Oceniamy: Katie Melua - The House



Kompozytorzy muzyki ciągle są w cenie. Guy Chambers, Rick Nowels, Lauren Christy. Nazwiska te figurują na nowej płycie Katie Melua, The House. I od razu mała niespodzianka - płytę produkował Wiliam Orbit a dotychczasowy producent i kompozytor większości piosenek na poprzednich płytach - Mike Batt odsunął się w przypadku The House w cień. Na niekorzyść całości...

Bo The House jest po prostu nudnym albumem. A zapowiadało się całkiem nieźle, bowiem singlowy The Flood to epicki rozmach godny Coldplay. Na samym albumie próżno jednak szukać podobnych wrażeń. Owszem - wokal Katie Melua jest czystą przyjemnością, artystka tradycyjnie bawi się nim w typowym dla siebie stylu. Muzycznie jest nieco gorzej. Instrumenty oczywiście brzmią tradycyjnie dobrze i czysto, jednak w tym wszystkim zatraciła się dusza. Poprzednie albumy, w tym Piece By Piece miały emocje. Piosenki autentycznie wzruszały; wspaniałe melodie Mike Batta, połączone z tym niesamowitym wokalem Melua powodowały przemarsz stada mrówek po całym ciele. Także instrumentarium było bogatsze, na czele z soczystym kontrabasem. Na The House tych emocji nie ma. Jest zbiór 12, z nielicznymi wyjątkami przeciętnych, jazzowo-bluesowych kompozycji. Katie niebezpiecznie zmierza w stronę taniego popu, a niektóre kompozycje sprawiają wrażenie powstałych przed chwilą, takie leniwe granie bez specjalnego przekazu i celu.

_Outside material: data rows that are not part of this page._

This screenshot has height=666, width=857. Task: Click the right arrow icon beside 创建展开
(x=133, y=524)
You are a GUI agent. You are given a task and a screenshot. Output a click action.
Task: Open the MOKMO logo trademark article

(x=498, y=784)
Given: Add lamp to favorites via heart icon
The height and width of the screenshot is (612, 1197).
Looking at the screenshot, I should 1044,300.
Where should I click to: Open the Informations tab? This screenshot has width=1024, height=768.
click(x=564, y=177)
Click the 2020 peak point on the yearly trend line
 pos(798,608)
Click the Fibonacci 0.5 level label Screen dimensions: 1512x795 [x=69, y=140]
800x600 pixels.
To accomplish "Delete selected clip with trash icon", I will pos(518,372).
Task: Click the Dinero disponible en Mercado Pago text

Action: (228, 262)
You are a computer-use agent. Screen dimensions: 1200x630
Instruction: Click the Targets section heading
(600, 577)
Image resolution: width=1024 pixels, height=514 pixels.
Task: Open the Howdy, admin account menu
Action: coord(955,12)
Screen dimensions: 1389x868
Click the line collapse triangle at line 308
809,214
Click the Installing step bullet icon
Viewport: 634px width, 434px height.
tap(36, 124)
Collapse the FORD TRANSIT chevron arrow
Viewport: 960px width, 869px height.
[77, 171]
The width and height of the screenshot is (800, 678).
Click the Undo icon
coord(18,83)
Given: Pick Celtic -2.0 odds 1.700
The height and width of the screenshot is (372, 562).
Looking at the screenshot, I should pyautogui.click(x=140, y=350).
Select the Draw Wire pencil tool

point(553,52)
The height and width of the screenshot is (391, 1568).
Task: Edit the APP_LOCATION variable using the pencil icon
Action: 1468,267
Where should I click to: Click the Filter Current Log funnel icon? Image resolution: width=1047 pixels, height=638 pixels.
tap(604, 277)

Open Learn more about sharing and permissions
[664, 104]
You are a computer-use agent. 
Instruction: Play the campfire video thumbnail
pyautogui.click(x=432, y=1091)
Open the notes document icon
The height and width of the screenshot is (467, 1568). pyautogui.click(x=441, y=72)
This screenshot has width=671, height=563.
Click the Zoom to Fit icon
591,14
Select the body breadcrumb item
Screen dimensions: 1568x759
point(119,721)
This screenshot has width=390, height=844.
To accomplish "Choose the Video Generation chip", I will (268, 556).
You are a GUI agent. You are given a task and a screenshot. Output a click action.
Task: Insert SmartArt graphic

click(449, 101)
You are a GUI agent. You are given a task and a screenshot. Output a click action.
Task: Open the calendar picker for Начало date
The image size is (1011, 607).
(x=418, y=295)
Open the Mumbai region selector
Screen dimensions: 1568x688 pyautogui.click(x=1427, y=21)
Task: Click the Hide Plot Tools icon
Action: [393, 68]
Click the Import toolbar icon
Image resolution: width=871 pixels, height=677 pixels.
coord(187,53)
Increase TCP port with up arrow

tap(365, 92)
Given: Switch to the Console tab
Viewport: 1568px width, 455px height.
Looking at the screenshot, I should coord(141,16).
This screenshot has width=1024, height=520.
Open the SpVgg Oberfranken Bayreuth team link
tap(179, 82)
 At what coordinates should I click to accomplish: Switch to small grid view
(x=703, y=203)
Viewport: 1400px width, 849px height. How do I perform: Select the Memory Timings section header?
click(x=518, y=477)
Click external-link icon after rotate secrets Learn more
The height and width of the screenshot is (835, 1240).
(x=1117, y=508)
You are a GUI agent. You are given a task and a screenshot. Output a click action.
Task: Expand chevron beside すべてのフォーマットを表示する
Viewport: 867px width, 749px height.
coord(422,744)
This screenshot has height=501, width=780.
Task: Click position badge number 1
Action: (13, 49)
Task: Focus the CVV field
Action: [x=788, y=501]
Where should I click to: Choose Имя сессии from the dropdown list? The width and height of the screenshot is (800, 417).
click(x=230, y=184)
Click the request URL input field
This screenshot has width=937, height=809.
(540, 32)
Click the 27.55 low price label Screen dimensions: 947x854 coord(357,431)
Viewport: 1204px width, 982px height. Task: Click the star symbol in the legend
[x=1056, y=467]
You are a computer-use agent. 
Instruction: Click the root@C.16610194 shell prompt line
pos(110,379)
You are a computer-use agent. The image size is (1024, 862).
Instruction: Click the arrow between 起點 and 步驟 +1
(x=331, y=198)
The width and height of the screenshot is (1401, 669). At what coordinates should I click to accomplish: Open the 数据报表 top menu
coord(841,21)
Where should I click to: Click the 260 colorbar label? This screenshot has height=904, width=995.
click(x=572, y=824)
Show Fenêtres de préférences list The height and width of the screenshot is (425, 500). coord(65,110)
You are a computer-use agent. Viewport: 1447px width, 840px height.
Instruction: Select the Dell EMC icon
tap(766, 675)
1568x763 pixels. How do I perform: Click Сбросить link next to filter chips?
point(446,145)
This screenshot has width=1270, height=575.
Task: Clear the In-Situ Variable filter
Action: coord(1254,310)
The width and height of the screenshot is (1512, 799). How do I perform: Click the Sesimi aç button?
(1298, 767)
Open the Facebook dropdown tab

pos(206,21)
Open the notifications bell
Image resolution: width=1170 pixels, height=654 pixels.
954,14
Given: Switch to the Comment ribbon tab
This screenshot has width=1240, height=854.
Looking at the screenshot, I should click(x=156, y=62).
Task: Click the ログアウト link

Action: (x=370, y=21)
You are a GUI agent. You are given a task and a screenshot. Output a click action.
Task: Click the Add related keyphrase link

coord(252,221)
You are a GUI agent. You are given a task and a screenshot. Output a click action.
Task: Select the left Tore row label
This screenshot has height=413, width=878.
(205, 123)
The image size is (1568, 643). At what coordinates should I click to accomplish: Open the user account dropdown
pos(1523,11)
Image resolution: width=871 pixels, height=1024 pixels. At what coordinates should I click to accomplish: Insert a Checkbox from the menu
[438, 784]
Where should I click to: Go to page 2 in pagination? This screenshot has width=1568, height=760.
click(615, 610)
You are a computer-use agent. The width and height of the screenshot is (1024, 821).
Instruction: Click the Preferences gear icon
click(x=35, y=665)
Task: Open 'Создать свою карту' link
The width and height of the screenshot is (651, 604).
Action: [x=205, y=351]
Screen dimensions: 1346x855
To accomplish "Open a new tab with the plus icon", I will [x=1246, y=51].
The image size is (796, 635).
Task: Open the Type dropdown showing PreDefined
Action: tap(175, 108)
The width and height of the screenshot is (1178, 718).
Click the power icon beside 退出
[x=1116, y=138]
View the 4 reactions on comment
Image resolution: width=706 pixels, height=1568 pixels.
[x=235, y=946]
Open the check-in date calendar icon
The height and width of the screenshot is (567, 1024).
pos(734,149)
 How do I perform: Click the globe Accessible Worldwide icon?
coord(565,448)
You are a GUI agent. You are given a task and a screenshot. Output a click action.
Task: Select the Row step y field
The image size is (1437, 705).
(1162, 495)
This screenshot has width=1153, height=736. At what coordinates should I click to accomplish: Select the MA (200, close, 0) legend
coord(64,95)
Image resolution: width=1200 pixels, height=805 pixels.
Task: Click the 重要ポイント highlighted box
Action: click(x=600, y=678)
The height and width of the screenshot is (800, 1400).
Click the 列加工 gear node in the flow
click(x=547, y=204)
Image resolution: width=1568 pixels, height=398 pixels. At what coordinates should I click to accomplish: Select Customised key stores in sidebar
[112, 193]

Na mały plus ewentualnie zaliczyć można w przypadku The House produkcję Wiliama Orbita, którego bardziej dynamiczne wstawki dodają całości nieco wyrazu. Ogólnie jednak jest słabo, momentami do tego stopnia, że pozostaje włączyć i położyć się spać. Sen - gwarantowany.

Ocena: 2,5
Wystawił: Marcin Bareła

Posłuchaj



1 komentarz:

  1. Nie zgadzam się, płyta jest super, kompozycje jak Tiny Alien, The House czy I'd like to kill you to perełki, płyta jest super, teksty, jak zwykle - na najwyższym poziomie, kompozycje też super, Katie Melua jest anielska w swoim wokalu i kompozycjach, mam nadzieję że nigdy nie ucieknie w jakieś dno typu Madonna czy Pink, które są ciągle wymieniane przy okazji nowego producenta, a przecież one Katie nie dorastają do pięt!